DATA FOR THE TASK:
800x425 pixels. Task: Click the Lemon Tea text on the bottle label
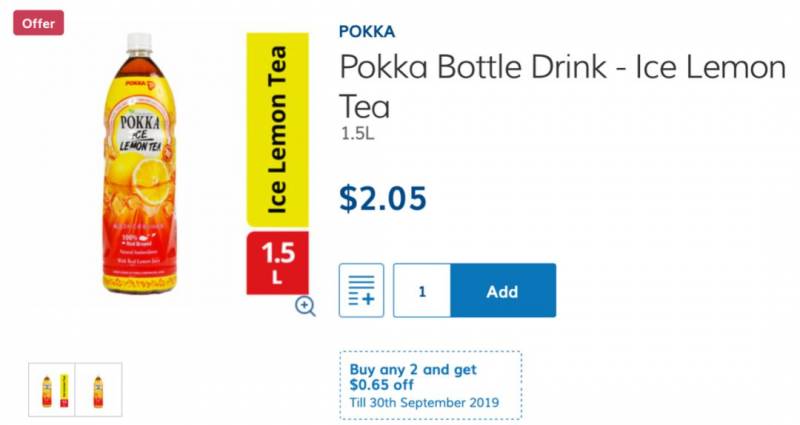[141, 147]
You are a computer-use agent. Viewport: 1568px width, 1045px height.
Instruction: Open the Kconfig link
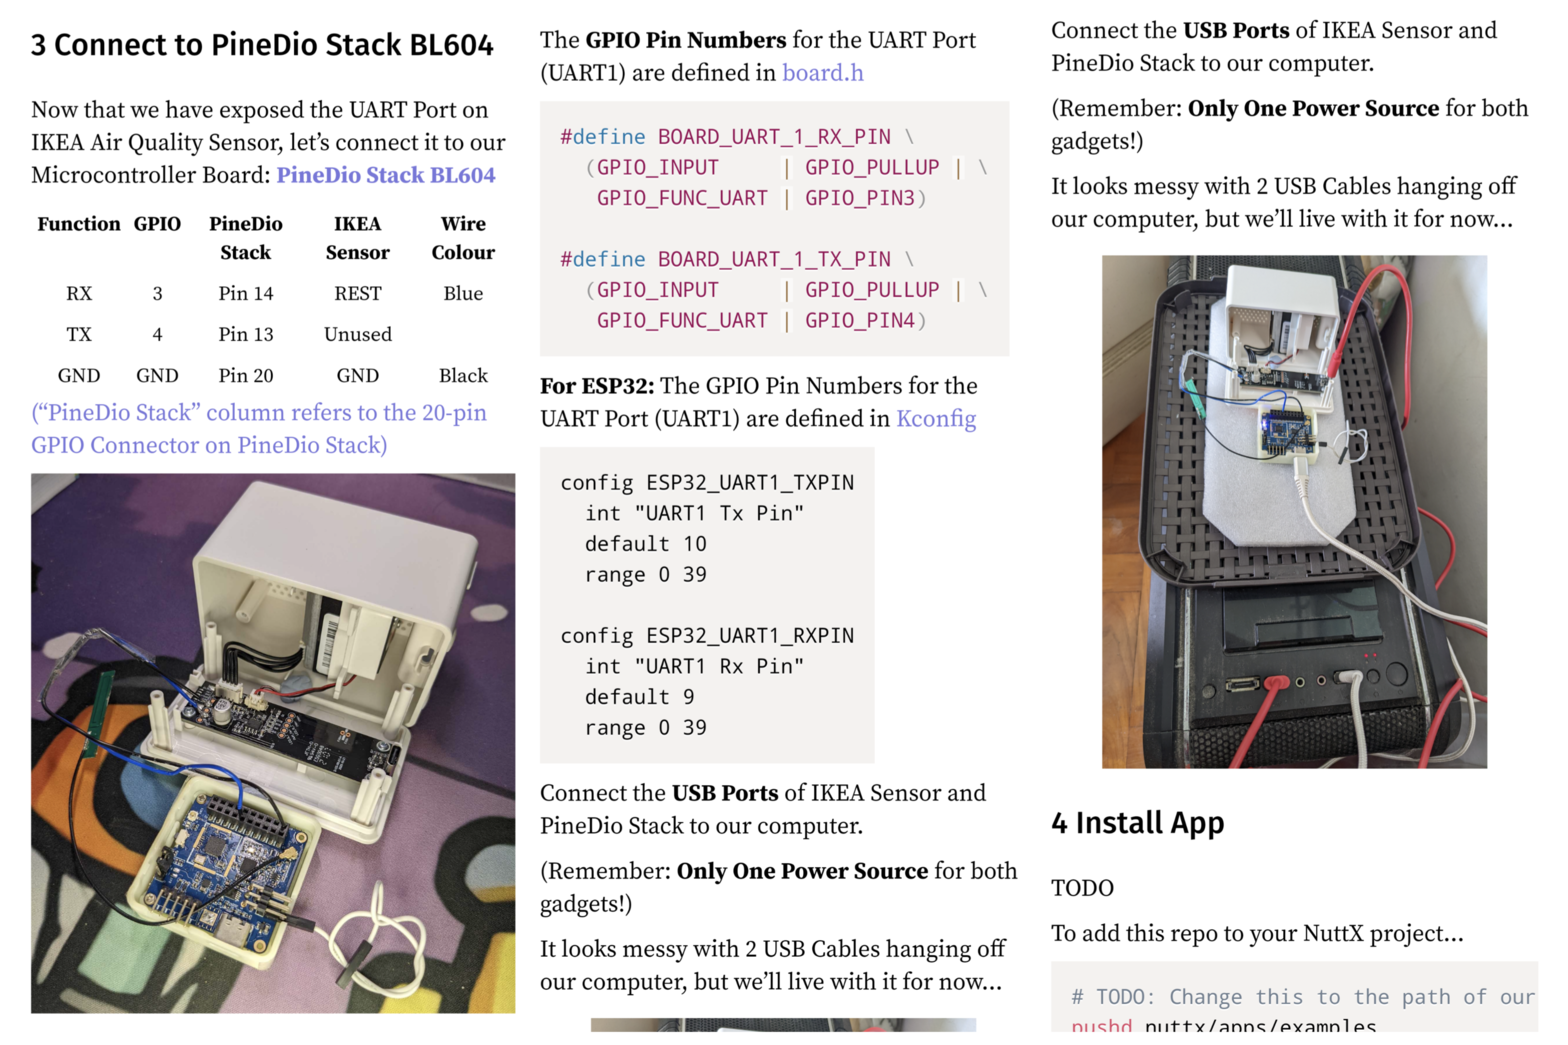click(935, 419)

WORK INSTRUCTIONS:
Once you find the line that contains "You are a computer-use", reproduce it and every line after it through the end of the entries above, exactly as written, with no pictures.

FINAL ANSWER:
You are a computer-use agent. Viewport: 1568px width, 1045px height.
Instruction: Open the Kconfig link
click(935, 419)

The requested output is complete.